**Exercise aim**
Using the listing below, print the line containing "Where should I", the line containing "Given: Click the", and each line between them, exactly and nothing else. Pictures stay out of the print.

**Records for this exercise**
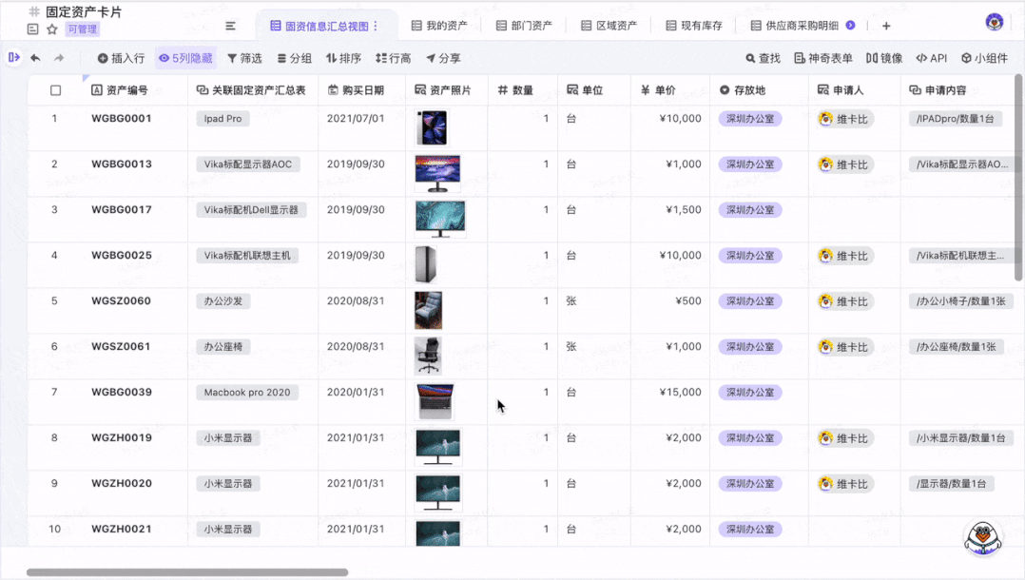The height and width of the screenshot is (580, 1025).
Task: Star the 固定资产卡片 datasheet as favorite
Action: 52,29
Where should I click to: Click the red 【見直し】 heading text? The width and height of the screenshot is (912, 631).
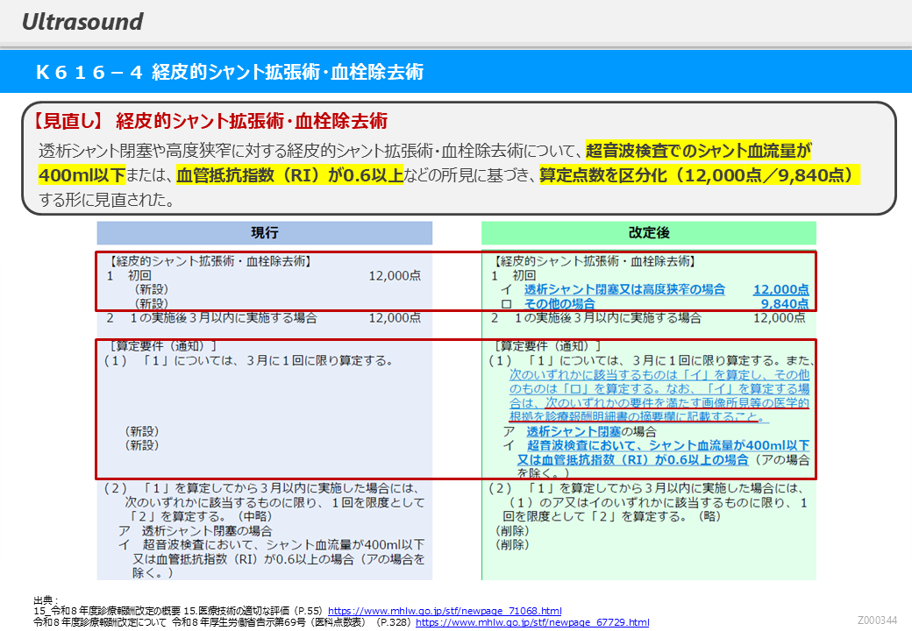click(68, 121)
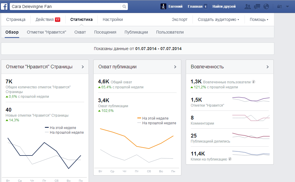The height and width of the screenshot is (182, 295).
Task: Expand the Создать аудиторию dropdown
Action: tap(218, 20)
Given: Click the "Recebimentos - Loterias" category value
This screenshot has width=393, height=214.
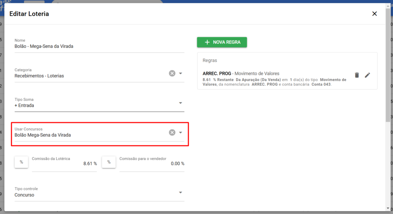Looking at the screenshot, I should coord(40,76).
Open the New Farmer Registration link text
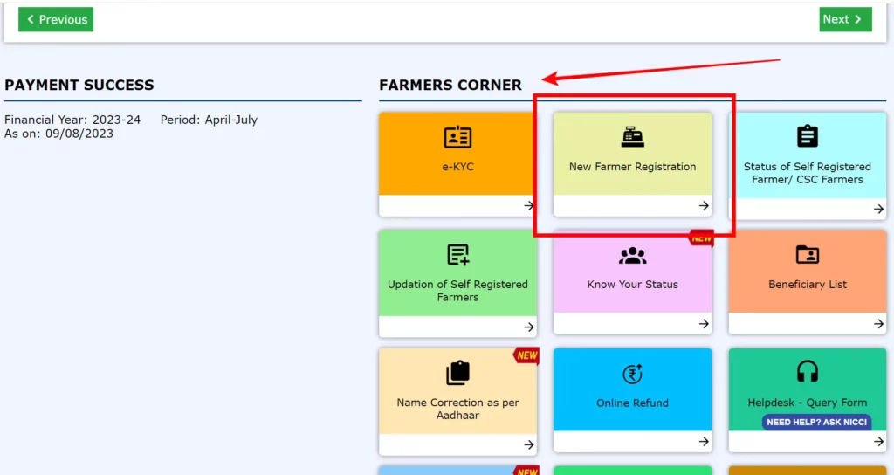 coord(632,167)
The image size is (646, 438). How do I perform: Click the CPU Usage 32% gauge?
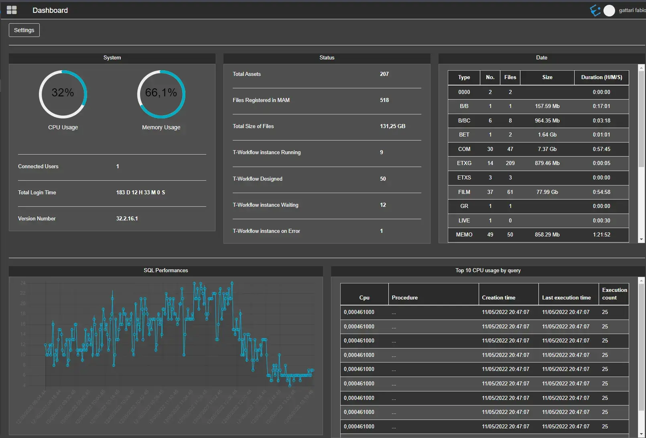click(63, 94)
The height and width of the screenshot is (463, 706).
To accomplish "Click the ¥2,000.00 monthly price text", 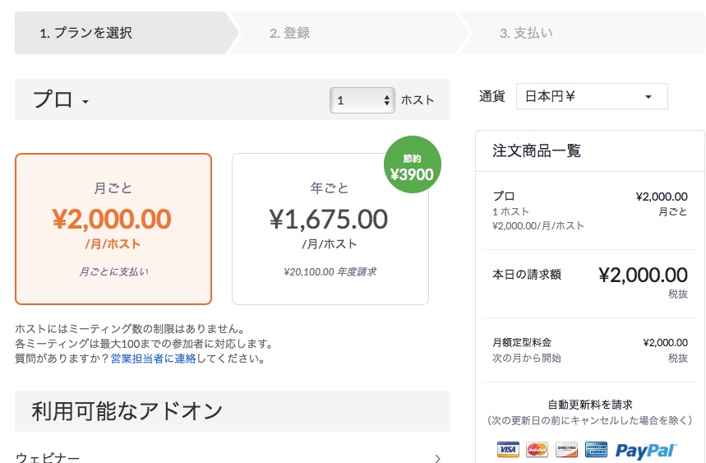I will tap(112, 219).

...

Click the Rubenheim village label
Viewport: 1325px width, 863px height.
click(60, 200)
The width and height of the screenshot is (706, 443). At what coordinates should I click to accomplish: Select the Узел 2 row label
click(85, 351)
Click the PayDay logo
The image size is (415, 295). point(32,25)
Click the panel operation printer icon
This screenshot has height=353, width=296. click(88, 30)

**Response**
Where should I click to: Click the red 【見直し】 heading text? The width and height of the screenshot is (912, 631).
click(68, 121)
The height and width of the screenshot is (182, 295).
Task: Expand the Создать аудиторию dropdown
Action: tap(218, 20)
Given: Click the "Recebimentos - Loterias" category value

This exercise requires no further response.